Ze komen uit het noorden aangevlogen.
21Egyptes huursoldaten zijn gespierd als jonge stieren,
maar ook zij nemen de wijk.
Ze vluchten allen, geen van hen houdt stand.
De dag waarop met hen wordt afgerekend is gekomen,
de dag waarop ze in het ongeluk worden gestort.
22-23Egypte vlucht, sissend als een slang.
De vijand bestormt het in groten getale,
hij komt met bijlen op Egypte af
en velt het, zoals houthakkers een bos
– spreekt de HEER.
Met ontelbaar velen is de vijand,
niemand weet hoeveel.
Ze zijn talrijker dan sprinkhanen.
24Egypte wordt met schande overladen,
uitgeleverd aan het volk van het noorden.
25De HEER van de hemelse machten, de God van Israël, zegt: Ik zal Amon, de god van Thebe, straffen, en heel Egypte, met zijn farao, zijn goden en zijn leiders. Ik straf de farao en allen die op hem vertrouwen, 26ik lever ze uit aan hen die hun naar het leven staan: koning Nebukadnessar van Babylonië en zijn leger. Maar eens wordt Egypte weer zoals het vroeger was – spreekt de HEER.
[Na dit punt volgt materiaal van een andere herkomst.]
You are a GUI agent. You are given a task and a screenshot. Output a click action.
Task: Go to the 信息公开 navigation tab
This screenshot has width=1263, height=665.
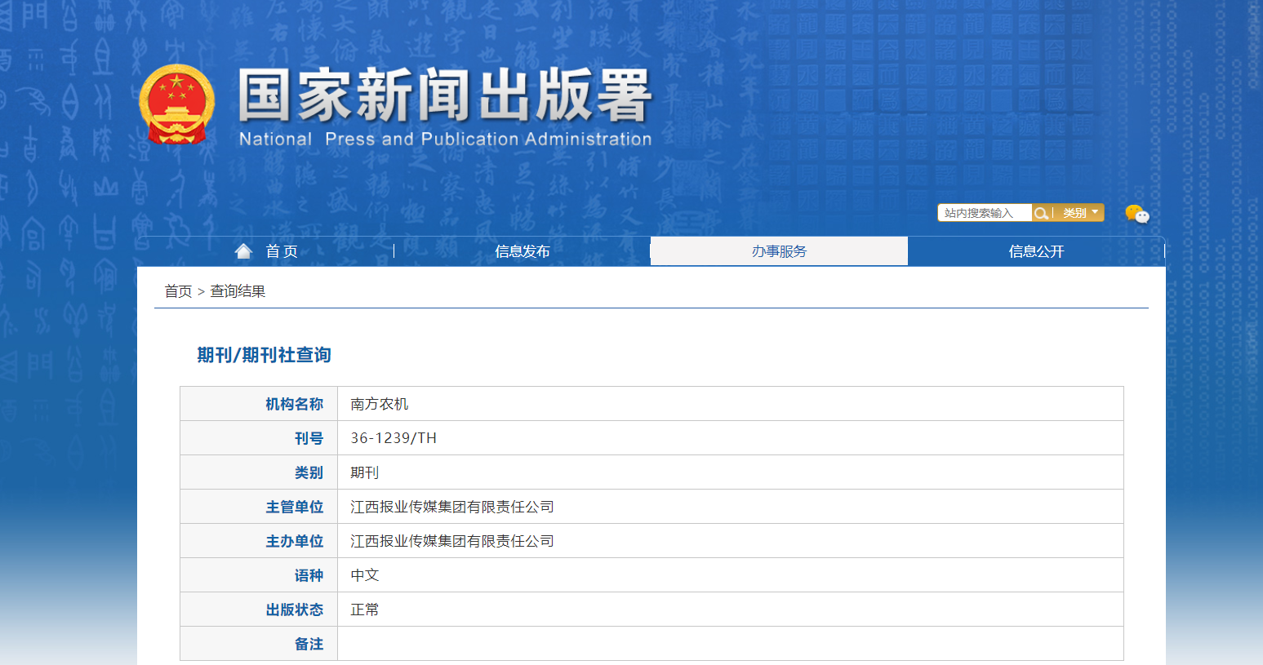point(1036,251)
27Wees niet bang, mijn dienaar Jakob,
heb geen angst, Israël.
Ik zal je uit dat verre land bevrijden,
uit de ballingschap voer ik je nageslacht naar huis terug.
Het volk van Jakob keert terug en zal in vrede leven,
zonder zorgen, zonder dat het nog wordt opgeschrikt.
28Wees niet bang, mijn dienaar Jakob,
ik sta je terzijde – spreekt de HEER.
Ik zal ze vernietigen,
alle volken waarnaar ik je heb verdreven.
En jou zal ik tuchtigen, ik zal je straffen.